In Old English the sense of quickness was a secondary and rarer sense of the word. In the extant literature it only appears in the dative plural form spedum and is used adverbially to mean speedily. (In Old English the dative plural of a noun can function as an adverb.) For example, there are these lines from the Old English poem Genesis, 2033–35:

                    Him þa broðor þry
æt spræce þære    spedum miclum
hældon hyge-sorge    heardum wordum.
(In that conversation, the three brothers very speedily healed his heart-sorrow with hard words.)

In Middle English speed is still mainly used adverbially, but as part of an adverbial phrase, often with a preposition.
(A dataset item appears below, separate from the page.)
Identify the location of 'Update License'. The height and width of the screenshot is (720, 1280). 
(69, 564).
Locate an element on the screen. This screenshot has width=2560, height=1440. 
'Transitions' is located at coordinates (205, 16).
An example from the mid-thirteenth century poem The Story of Genesis and Exodus, line 1598:

Fro bersabe he ferde wið sped.
(He went from Beersheba with speed.)

It isn’t until the Early Modern period that speed starts to be widely used as a general noun meaning quickness, as in these lines from Milton’s 1667 Paradise Lost, 2:699–700:

Back to thy punishment,
False fugitive, and to thy speed add wings.

Going back to Old English, the Anglo-Saxons more commonly used sped to mean abundance, wealth and power, might. These senses died out in the early part of the Middle English period, not being found after about 1250, so they are among the words and meanings that didn’t survive the transition from Old to Middle English.

The Anglo-Saxons could also use sped to mean success, good fortune. This sense of speed was somewhat more successful and is commonly found into the early modern era. It is still found in Scottish dialect and in the old-fashioned, but not quite obsolete, wish of good speed.

The verb to speed follows a similar pattern. The Old English verb spedan means to succeed or prosper. It isn’t until the Middle English period that it starts to be used to mean to hasten.

In its Indo-European roots, speed is part of a larger group of words relating to swaths of time and distance and movement toward a goal. Some examples from other languages include the German spät (late), the Latin spatium (space), and the Old Slavic speti (to thrive).

Speed also has some specialized meanings that have developed with technology. The sense meaning the gear ratio of a bicycle, as in a ten-speed bike, dates to 1866 and the early forerunner of the bicycle, the velocipede. The application of the word to photographic film dates to 1892. One wonders how long this photographic sense will survive into the digital age—probably for quite a while as digital cameras also have a speed setting and film will probably remain in use for specialized applications for decades to come. And the use of speed as a slang term for methamphetamine is first attested to in 1967, one of the children of the Summer of Love.


Sources:

Bosworth and Toller, “sped,” “spedan,” An Anglo-Saxon Dictionary, 1898.

Liberman, Anatoly, Word Origins...And How We Know Them, Oxford University Press, 2005, 192.

“sped(e (n.),” “speden (v.),” Middle English Dictionary, University of Michigan, 2001.

“speed, n.,” “speed, v.,” Oxford English Dictionary, second edition, 1989.